§ Document text
Before the climate change discussion unfolds, a very brief summary of quantum theory and its principles is helpful (as adapted from Walliman, 2019). In quantum physics, objects, let’s say electrons, are described with wave functions in the ‘hidden’ quantum realm, but when we measure them in the world we see, it ‘collapses’ and they become particles. This leads to the ‘particle-wave duality’ principle - the collapse or barrier between them is called the ‘measurement problem’. According to the Copenhagen Interpretation (there are many others) of Bohr and Heisenberg, we don’t have the physics to describe how it does this, hence the ‘problem’! The consequences of these wave functions then introduce the associated quantum principles below:


Dirac (1947) described the ‘peculiar relationships’ between states in a system. A wave can be superimposed (added) onto another wave. An electron therefore has the probability of being in different positions on this wave function and thus in ‘two places at once’! You can see this when dropping a pebble in water and seeing waves subsequently overlap. Semiconductors and quantum computing rely on this understanding.


Discussed by Einstein et al., (1935) but defined by Schrödinger (1935), it involves the entanglement of particles such as electrons which can then be described by one wave function. Therefore, when one electron is measured, it instantaneously provides the measurement of its partner; even if it is billions of miles away. This involves ‘non-locality’ (an alien concept to classical physics) as its properties are not local to a physical place but dependent on something remote (Walliman, 2019). It can be used for large scale data mining- with huge implications for health data, smart cities and climate data (Ghose, 2015).

§ Request 1
Please update the quantum theory summary: give the part that opens with the words containing "Dirac (1947) described" and closes with "on this understanding." again, with "pebble" replaced by "stone".
§ Request 2
Write what comes next in the quantum theory summary, picking up after its last sentence.

§ Dataset extract
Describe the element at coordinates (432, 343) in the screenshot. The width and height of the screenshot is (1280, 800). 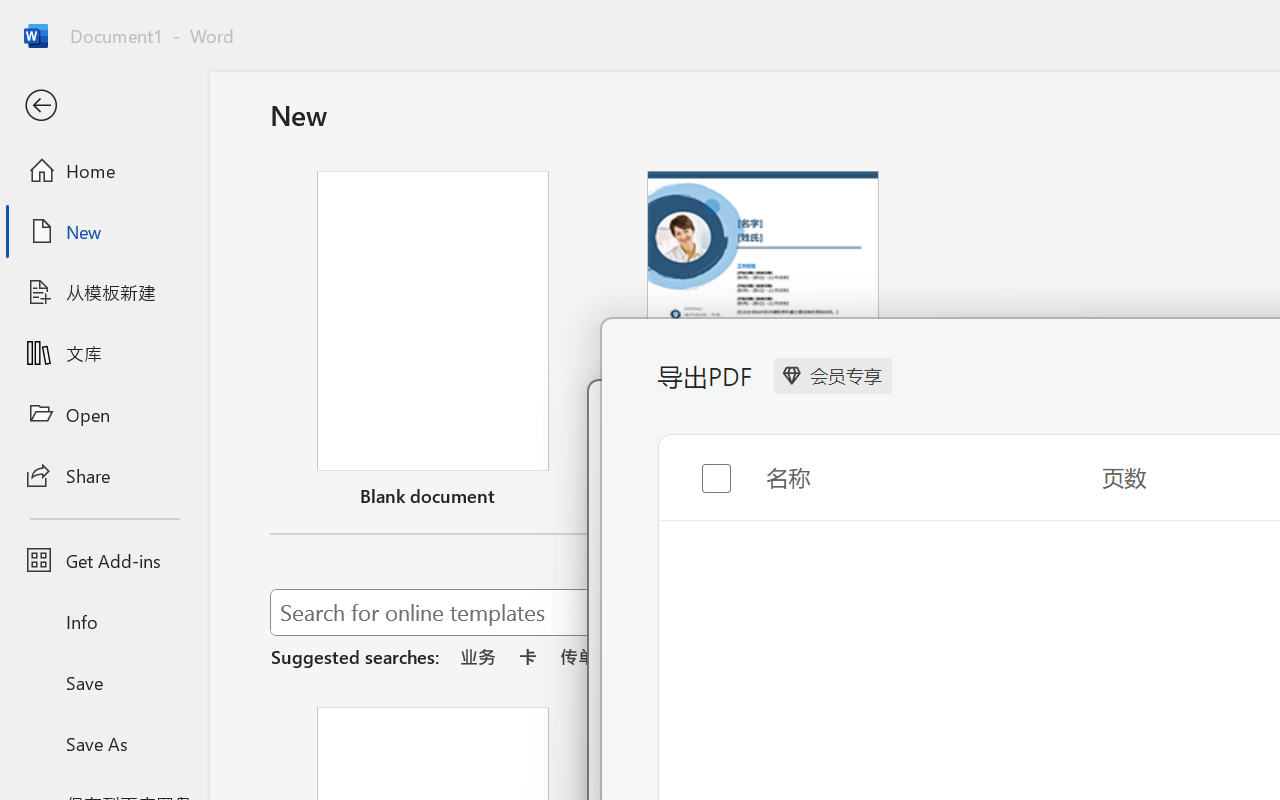
I see `'Blank document'` at that location.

§ Final answer 1
Dirac (1947) described the ‘peculiar relationships’ between states in a system. A wave can be superimposed (added) onto another wave. An electron therefore has the probability of being in different positions on this wave function and thus in ‘two places at once’! You can see this when dropping a stone in water and seeing waves subsequently overlap. Semiconductors and quantum computing rely on this understanding.

§ Final answer 2
Quantum Tunneling

The phenomenon where electrons, as a wave function, can pass through a barrier that they cannot surpass according to classical physics (Vuille, 2008). Quantum tunnelling enables the sun to shine - while protons typically repel each other, they have a probability to ‘tunnel’ to produce deuterium which turns hydrogen → helium; releasing fusion energy and enabling life one earth (Walliman, 2019).

Heisenberg's Uncertainty Principle (1927)

A wave function contains information on the position (given by amplitude) and momentum (given by wavelength) of an electron. It is a fundamental property of the universe’ (Walliman, 2019) that you either know the position (via a probability distribution) or you know the momentum (if its a sine wave of constant wavelength) of an electron; or you’re in an intermediate state of not knowing both!

Energy Quantization

Quanta is a ‘packet’ of something. Einstein (1905), suggested radiation exists in spatially, discrete packets he called ‘quanta of light’; instead of a continuous flow. Planck also postulated this with electromagnetic energy (Klein, 1961). These quanta-discrete-packet effects were first seen on the atomic spectra where atoms give off light with specific, distinct energies - hence light emitted by an atom is presented like a barcode.

Armed with the latter principle (energy quantization - Figure 1), quantum mechanics can explain the greenhouse gas effect. Meanwhile, its efficient photoelectric application via the tiny ‘quantum dot’ offers a cost-competitive, renewable climate-solution (Calderone, 2018).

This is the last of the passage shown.